“O primeiro ‘garante’ de que não pisarei o risco sou eu próprio” Com esta frase, em resposta a uma pergunta sobre o que fará António Costa com a sua maioria absoluta, e se o Presidente da República será um “garante” de que não pisará o risco, o reforçado primeiro-ministro sedimenta as suas juras de uma “maioria de diálogo”. Uma maioria “fofinha”, portanto. Com o espírito magnânimo de um César coroado de louros, o líder do PS tinha acabado de provar, esta noite, que, mesmo num quadro de fragmentação partidária no Parlamento, o que os politólogos consideravam impossível podia acontecer: a hipótese de uma maioria absoluta. Mas também provou que mesmo um Governo desgastado pode almejar obtê-la. Contou, para isso, com o suplemento extra-socialista do voto útil de um eleitorado de esquerda muito zangado com o PCP e com o Bloco de Esquerda e, ao conseguir arrebatar o primeiro lugar em distritos tradicionalmente alaranjados, com os “aliados objetivos” do Chega, que cristalizaram, à direita, um eleitorado que vota quase “religiosamente”, sem estados de alma sobre a utilidade ou o desperdício do seu voto.
A este propósito, Rui Rio desperdiçou, durante a campanha, a oportunidade de encostar os eleitores do centro e do centro direita à parede: ao tergiversar sobre alianças futuras, enunciando o entendimento quase certo com a IL, a ambiguidade relativamente ao Chega – e até a bonomia do apelo ao voto no CDS, caso ele não viesse para o PSD, desmoblizou um voto que nem sondagens à pele, “remobilizaram”.
A segunda maioria absoluta do PS é a mais improvável maioria da nossa democracia e surge em contra-corrente com a tendência fragmentadora e adventícia de populismos que se implanta noutras paragens e noutros eleitorados. Nunca saberemos qual foi o efeito da pandemia nesta escolha dos portugueses e é impossível avaliar se ela se deve a uma declaração de confiança e estímulo ao Governo ou a um qualquer “síndrome de Estocolmo” do eleitorado. Mas este é o melhor momento de Costa, em toda a sua carreira política. Ele surge no contexto mais inesperado. A noite eleitoral de 30 de janeiro de 2022 fica como um caso de estudo para os cientistas políticos do futuro.
Por outro lado, Marcelo Rebelo de Sousa obtém, também, uma grande vitória, senão do ponto de vista do seu “coração partidário”, pelo menos do ponto de vista da sua magistratura presidencial. Mais uma vez, e é a terceira, uma dissolução parlamentar muda radicalmente o jogo político, confere estabilidade a País e dá razão ao Presidente. Na sua jogada mais arriscada, o murro na mesa de Marcelo acaba com o cenário de crise política.

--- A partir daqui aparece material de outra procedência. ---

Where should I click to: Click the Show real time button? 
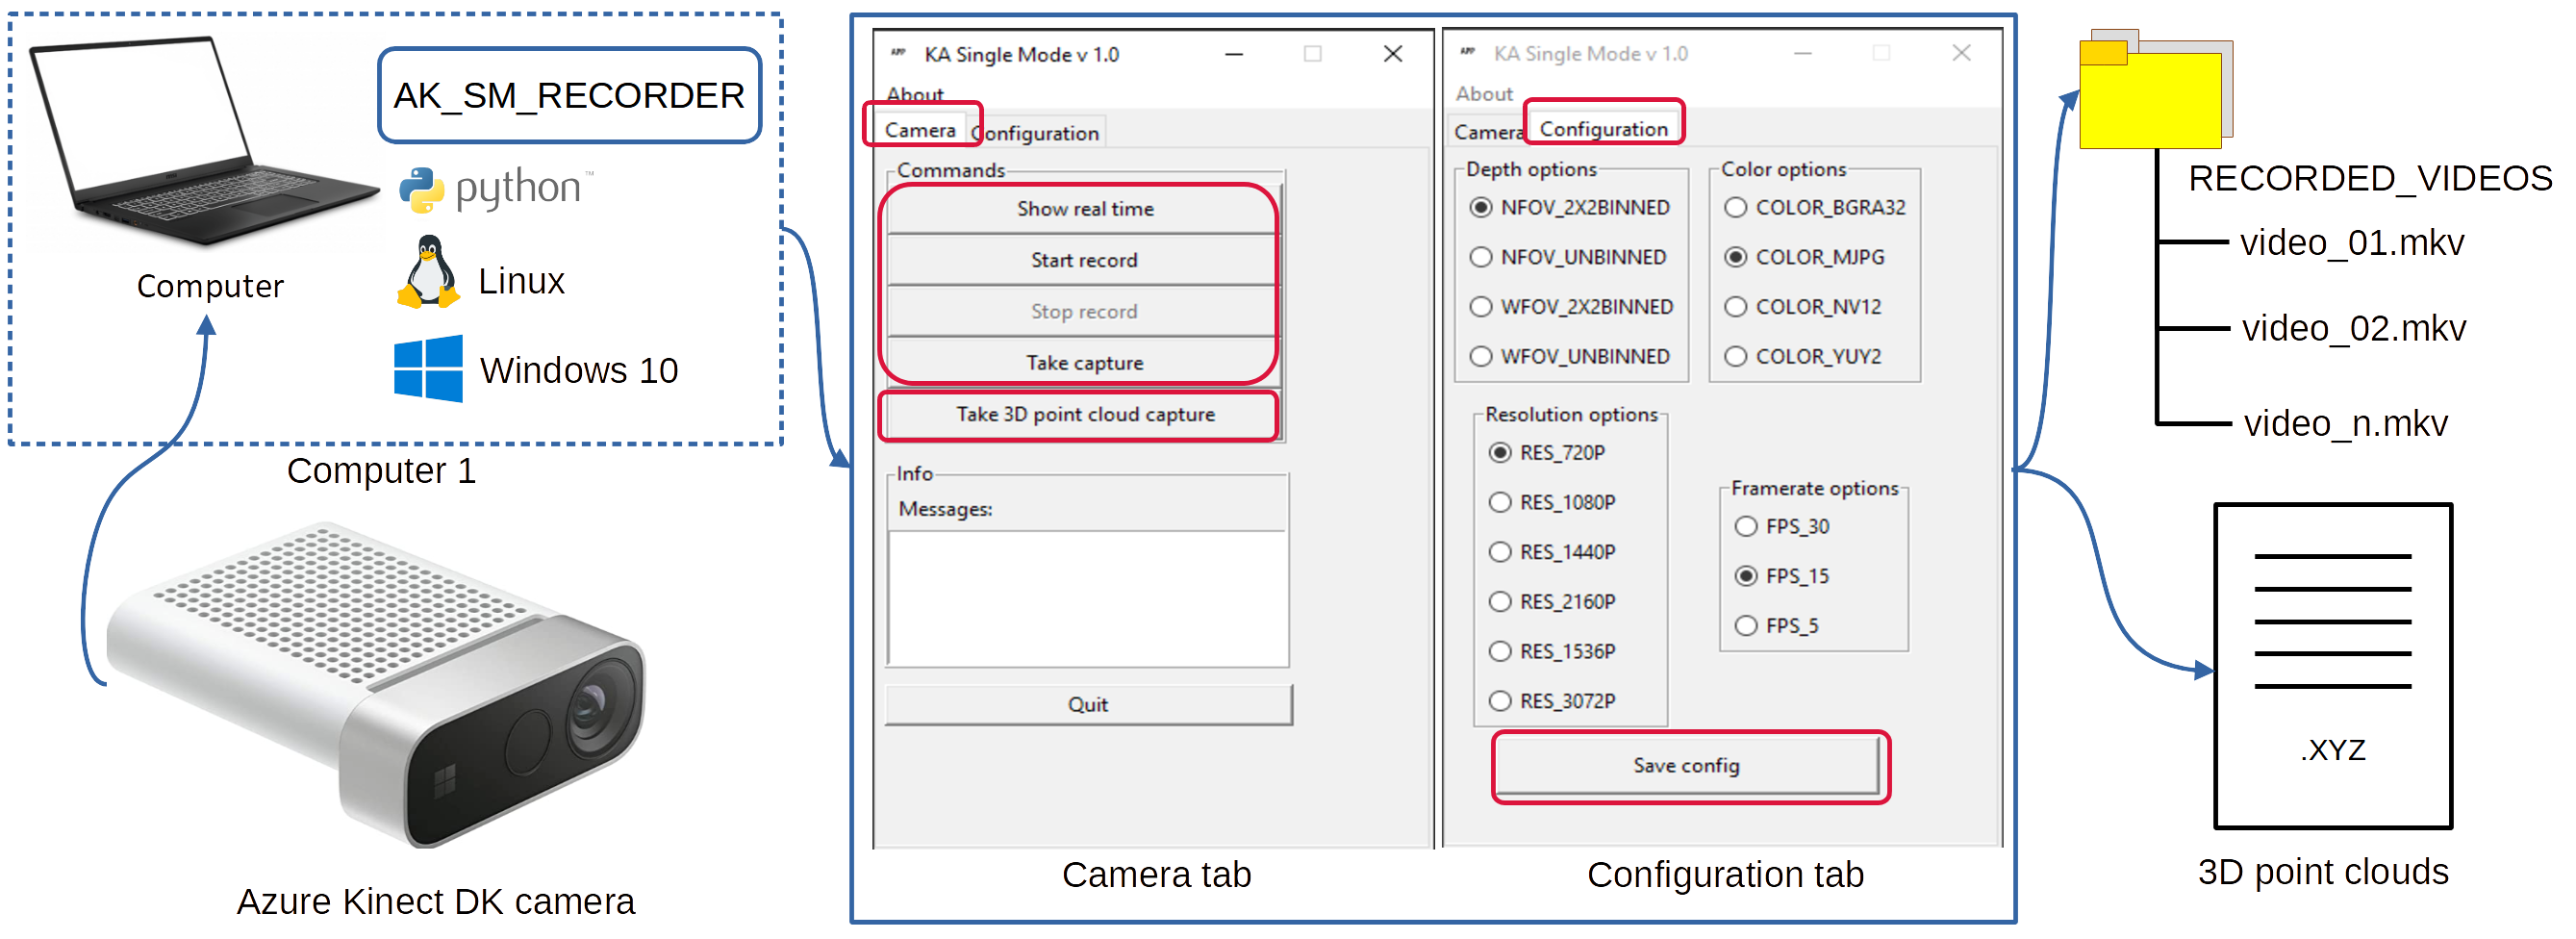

Esse era o seu primeiro e mais importante objetivo, independentemente de quem fosse o vencedor – Costa ou Rio.
O discurso de derrota de Rio foi desastroso, revelando um político completamente desfasado da noite, do momento e do que lhe tinha acontecido. Sem qualquer sentido da realidade, falou como se ainda fosse a tempo de apelar ao voto, disse que se demitiria ou então não. Mostrou-se ufano das contas equilibradas da campanha (a sério que era esse o objetivo para dia 30?!). E acabou a balbuciar umas frases em alemão, numa demonstração de autismo funcional que o torna totalmente desadequado para quaisquer situações de pressão política. A tarefa era difícil: Rui Rio,que esperava beneficiar do efeito Moedas (só isso era curto…), concorria contra partidos emergentes, limpos de qualquer currículo de associação ao sistema, e nunca desencorajou o voto neles. Costa, ao contrário, cobrou a fatura do chumbo do Orçamento a partidos desgastados, em decadência, um, e eleitoralmente volátil, o outro.
Duas notas finais: O cenário de maioria absoluta, ou de eco-geringonça e de um país pintado a cor-de-rosa foi-se avolumando, ao longo da noite, tornando ainda mais absurda a exagerada euforia de André Ventura: sim, o Chega é a terceira força política. Mas a terceira força política, no nosso parlamento, costumava estar na casa dos dois dígitos (os tais 10, 12 ou 15% que Ventura já se esqueceu de que tinha pedido…). Ora, a percentagem de mais de 70% de votos concentrados no PS e no PSD bem como o aumento do fosso para o 3.º classificado, significam uma retumbante vitória do mesmo “sistema” que o Chega diz combater.